[DATASET CONTENT Boundary: Start]

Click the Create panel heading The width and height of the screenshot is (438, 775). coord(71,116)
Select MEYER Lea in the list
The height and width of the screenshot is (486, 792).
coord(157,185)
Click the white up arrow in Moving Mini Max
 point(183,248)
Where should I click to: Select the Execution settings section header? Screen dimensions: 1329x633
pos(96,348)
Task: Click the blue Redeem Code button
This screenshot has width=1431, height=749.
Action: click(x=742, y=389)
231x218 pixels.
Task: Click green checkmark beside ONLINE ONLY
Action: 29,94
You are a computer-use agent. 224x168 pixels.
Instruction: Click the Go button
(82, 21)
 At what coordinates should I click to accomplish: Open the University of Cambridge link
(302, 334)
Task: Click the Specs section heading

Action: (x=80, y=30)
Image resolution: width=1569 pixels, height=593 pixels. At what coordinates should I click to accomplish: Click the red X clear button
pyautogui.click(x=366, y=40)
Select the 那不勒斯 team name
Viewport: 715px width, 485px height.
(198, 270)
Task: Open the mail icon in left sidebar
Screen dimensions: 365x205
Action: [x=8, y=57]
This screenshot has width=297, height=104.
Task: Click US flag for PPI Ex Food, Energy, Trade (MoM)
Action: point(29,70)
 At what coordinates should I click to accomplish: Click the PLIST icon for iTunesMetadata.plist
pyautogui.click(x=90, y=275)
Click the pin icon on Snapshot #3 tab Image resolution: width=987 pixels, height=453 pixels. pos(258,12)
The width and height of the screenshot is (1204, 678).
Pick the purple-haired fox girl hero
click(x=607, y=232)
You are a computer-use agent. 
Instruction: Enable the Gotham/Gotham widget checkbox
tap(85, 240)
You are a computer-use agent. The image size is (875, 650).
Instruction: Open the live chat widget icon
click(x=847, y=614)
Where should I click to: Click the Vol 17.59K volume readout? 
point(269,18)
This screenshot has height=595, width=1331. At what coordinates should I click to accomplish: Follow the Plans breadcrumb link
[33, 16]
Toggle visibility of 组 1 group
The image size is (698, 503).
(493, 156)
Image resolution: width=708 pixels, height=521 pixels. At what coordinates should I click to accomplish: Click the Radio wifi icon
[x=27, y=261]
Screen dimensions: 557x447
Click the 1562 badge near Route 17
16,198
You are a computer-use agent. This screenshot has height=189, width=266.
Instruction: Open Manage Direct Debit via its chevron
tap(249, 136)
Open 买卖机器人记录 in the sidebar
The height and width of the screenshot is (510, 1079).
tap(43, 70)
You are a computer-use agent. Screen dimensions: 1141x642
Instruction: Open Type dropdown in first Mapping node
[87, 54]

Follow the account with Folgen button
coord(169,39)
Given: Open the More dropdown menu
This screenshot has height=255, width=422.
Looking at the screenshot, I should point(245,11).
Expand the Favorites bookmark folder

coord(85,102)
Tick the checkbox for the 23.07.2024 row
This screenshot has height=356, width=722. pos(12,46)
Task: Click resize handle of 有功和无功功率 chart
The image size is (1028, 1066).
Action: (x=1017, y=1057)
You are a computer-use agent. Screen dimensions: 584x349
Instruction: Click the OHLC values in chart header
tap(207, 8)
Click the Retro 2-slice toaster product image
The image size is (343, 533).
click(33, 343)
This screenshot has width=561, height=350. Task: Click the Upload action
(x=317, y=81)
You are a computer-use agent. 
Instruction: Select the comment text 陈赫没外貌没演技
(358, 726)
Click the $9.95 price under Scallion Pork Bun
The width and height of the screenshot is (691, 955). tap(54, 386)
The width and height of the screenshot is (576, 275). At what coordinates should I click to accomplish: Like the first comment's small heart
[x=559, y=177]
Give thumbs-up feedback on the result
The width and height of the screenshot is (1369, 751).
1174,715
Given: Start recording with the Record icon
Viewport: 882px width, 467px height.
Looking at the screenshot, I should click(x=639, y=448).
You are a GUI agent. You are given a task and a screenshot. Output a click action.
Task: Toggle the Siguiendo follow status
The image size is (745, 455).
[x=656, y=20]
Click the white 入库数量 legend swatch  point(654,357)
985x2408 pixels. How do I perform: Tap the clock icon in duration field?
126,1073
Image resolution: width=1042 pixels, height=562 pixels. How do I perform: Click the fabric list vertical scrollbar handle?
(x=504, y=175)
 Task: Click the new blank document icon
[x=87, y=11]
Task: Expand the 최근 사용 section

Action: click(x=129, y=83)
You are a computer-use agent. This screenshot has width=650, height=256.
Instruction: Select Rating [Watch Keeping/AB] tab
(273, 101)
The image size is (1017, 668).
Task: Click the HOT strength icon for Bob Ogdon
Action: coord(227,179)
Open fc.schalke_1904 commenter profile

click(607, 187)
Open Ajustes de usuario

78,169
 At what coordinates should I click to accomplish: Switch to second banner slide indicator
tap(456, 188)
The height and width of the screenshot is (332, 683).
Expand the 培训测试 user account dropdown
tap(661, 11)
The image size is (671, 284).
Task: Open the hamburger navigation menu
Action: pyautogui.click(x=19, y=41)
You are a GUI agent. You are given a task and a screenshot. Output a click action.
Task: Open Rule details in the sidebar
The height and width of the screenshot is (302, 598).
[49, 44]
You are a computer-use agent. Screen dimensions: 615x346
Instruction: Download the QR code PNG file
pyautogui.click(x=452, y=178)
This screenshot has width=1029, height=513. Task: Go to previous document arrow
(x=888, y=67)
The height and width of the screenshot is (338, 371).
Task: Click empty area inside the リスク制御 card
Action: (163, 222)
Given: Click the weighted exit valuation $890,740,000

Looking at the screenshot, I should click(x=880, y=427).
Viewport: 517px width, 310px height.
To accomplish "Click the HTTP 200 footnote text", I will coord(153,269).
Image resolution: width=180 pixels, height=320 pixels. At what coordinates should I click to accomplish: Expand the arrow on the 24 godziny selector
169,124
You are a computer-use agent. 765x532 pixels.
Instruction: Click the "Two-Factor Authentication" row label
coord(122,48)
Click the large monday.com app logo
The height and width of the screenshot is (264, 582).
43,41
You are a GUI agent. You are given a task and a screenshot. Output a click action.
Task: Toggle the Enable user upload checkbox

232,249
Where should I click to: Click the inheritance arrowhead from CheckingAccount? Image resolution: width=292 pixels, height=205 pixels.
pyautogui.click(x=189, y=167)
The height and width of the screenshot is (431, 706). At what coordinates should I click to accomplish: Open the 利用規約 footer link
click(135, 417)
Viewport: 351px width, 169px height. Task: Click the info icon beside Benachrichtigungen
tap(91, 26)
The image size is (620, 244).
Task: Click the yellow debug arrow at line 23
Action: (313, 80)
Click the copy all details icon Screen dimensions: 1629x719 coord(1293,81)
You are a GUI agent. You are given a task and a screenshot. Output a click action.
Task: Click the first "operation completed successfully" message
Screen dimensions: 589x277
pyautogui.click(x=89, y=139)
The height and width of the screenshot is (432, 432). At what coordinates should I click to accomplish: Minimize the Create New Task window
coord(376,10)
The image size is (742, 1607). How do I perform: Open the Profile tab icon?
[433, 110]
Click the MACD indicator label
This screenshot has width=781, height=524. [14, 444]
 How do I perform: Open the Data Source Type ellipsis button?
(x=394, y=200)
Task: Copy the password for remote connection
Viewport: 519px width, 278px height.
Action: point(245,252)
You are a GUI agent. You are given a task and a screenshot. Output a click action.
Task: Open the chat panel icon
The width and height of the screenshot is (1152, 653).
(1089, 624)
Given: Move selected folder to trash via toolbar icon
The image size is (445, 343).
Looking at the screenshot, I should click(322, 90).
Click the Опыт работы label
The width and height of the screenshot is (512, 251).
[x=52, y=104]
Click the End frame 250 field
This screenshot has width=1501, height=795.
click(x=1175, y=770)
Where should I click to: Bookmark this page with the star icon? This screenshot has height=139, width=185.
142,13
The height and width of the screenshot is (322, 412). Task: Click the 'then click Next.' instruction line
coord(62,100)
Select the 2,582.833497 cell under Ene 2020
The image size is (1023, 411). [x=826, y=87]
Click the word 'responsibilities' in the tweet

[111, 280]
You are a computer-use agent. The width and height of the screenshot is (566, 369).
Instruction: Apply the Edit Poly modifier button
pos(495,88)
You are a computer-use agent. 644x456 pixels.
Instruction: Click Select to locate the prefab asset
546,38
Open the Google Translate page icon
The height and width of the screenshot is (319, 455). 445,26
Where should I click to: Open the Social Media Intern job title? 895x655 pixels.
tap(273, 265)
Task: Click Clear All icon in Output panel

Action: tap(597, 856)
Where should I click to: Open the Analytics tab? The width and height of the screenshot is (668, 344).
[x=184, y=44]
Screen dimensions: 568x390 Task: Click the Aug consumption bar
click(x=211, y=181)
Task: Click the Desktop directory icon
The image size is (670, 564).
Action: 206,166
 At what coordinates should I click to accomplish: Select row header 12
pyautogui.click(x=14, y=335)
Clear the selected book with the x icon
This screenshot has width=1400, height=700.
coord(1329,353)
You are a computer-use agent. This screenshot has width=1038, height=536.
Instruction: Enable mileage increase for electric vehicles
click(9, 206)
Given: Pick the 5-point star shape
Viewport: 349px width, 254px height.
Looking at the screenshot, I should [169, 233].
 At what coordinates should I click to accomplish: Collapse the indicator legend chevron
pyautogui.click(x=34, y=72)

[DATASET CONTENT Boundary: End]

- **ACTIVITY**:
Reproduce exactly the line containing "At what coordinates should I click to accomplish: Collapse" and every line after it through the end of the records above, and nothing else.

- **THE ANSWER**:
 At what coordinates should I click to accomplish: Collapse the indicator legend chevron
pyautogui.click(x=34, y=72)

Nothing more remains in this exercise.